The former Compton Gamma-ray Observatory (CGRO) was another one of NASA's four Great Observatories. It operated from 1991-2000. It had four instruments that, among them, covered the energy range 30 keV to 30 GeV, and discovered many new sources. It was not possible to focus at these energies, so source positions were determined by a variety of indirect techniques. Although the location and nature of most of the persistent gamma-ray sources emitting above 100 MeV remained uncertain, CGRO played an important role in resolving the long-standing mystery of the celestial gamma-ray bursts. In 2004, the Swift mission began operating. It autonomously slews to the position of gamma-ray busrts and studies them with a multiwavelength suite of instruments. In 2009, the successor to CGRO, the Fermi Gamma-ray Space Telescope, was launched. With unprecedented sensitivity, it has discovered GeV emission from more than 3000 Galactic and extragalactic sources, including new classes.

At very high energy (VHE), greater than 300 GeV, it surprisingly becomes possible (and necessary) to use telescopes on the ground. Such high-energy gamma-rays are not detected directly, but when the gamma-ray strikes the upper atmosphere, it makes an extensive shower of particles moving at greater than the speed of light in air, and these emit a flash of blue light (Cherenkov radiation). The newest arrays of ground-based telescopes to detect sources of TeV (1012 eV) gamma-rays are H.E.S.S. (High Energy Stereoscopic System) in Namibia and VERITAS (Very Energetic Radiation Imaging Telescope Array System), in Arizona. Approximately 176 TeV sources of various types have been discovered by these telescopes in recent years.

3. Radio Observatories

Although radio waves are certainly not high-energy radiation, they are often emitted by high-energy electrons that are produced by the same cosmic accelerators that that are responsible for the X-ray and gamma-ray sources that we will be studying. Indeed, radio telescopes were responsible for the discovery of many of these classes of objects. So radio astronomy is naturally a part of high-energy astrophysics. The birth of radio astronomy is generally attributed to Karl Jansky's 1933 discovery of radio emission from the Milky Way. The first systematic survey of the radio sky was made by Grote Reber.

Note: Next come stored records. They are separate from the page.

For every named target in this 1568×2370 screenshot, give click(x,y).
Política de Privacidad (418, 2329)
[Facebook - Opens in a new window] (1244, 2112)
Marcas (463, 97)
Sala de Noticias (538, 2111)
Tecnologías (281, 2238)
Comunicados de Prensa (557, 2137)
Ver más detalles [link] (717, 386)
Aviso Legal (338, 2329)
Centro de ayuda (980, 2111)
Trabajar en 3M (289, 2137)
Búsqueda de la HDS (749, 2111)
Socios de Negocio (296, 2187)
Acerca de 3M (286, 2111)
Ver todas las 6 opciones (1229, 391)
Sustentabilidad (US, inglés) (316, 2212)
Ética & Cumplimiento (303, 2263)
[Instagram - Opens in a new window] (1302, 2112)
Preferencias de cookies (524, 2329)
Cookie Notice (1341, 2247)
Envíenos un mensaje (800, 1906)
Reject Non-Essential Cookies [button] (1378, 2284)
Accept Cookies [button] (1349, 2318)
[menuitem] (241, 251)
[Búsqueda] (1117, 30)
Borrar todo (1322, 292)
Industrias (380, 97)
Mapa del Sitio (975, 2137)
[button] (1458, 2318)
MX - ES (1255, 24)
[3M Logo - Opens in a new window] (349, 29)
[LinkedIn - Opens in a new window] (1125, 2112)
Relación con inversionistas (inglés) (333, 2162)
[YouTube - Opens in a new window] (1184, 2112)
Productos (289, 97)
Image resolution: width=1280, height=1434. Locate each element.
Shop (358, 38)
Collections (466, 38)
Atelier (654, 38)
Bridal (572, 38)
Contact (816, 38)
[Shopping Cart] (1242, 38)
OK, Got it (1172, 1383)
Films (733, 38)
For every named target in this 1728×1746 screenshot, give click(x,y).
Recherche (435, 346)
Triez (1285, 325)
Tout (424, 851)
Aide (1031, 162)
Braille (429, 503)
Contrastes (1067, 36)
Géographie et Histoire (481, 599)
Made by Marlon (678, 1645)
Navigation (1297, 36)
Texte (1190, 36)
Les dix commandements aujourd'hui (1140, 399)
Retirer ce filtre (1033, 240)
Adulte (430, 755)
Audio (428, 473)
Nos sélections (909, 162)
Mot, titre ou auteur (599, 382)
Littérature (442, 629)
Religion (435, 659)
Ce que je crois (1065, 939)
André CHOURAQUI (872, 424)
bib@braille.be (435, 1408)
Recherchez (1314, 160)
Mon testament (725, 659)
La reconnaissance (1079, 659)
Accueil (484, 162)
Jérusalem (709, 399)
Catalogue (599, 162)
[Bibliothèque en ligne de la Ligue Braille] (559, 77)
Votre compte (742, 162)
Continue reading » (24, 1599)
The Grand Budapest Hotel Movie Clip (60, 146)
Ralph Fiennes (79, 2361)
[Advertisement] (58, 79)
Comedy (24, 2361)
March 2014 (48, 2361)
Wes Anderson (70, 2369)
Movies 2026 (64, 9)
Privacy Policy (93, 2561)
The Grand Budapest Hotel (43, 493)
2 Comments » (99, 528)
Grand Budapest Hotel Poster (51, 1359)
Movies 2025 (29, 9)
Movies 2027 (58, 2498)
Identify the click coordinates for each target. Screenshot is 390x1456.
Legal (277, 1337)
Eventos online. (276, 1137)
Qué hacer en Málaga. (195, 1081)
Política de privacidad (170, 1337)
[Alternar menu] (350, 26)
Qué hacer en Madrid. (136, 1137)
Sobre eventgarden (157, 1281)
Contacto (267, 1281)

Most radio astronomy in the US is done using the facilities of the National Radio Astronomy Observatory (NRAO), which operates a variety of single-dish telescopes and interferometer arrays. Single dishes observe one position at a time and do not make images, whereas interferometer arrays can make high-resolution maps of a small region of the sky.

3.1. Single Dish Telescopes

The largest fully steerable radio telescope is the 100-meter diameter Green Bank Telescope (GBT) in Green Bank, West Virginia. First used for scientific observations in 2001, the GBT has already detected interesting new radio pulsars, for example. Other important radio telescopes are the Parkes Observatory in Australia and the Arecibo Telescope in Puerto Rico, which at 305 meters diameter is the largest (stationary) reflector in the world, but is soon to be exceeded by the Five hundred meter Aperture Spherical Telescope (FAST) in China.

3.2. Interferometer Arrays

NRAO also operates the Very Large Array, which is one of the world's most productive radio observatories. It consists of 27 movable radio dishes of 25 meter diameter in a Y-shaped configuration that can be spread over 22 miles. By combining the signals in phase, images of the radio sky can be made that have the resolution of a 22 mile diameter telescope. The headquarters of the VLA is in Socorro, New Mexico. Also operated from Socorro is the Very Long Baseline Array (VLBA), which consists of 10 remotely controlled telescopes that are spread across the entire United States, from the Virgin Islands to Hawaii.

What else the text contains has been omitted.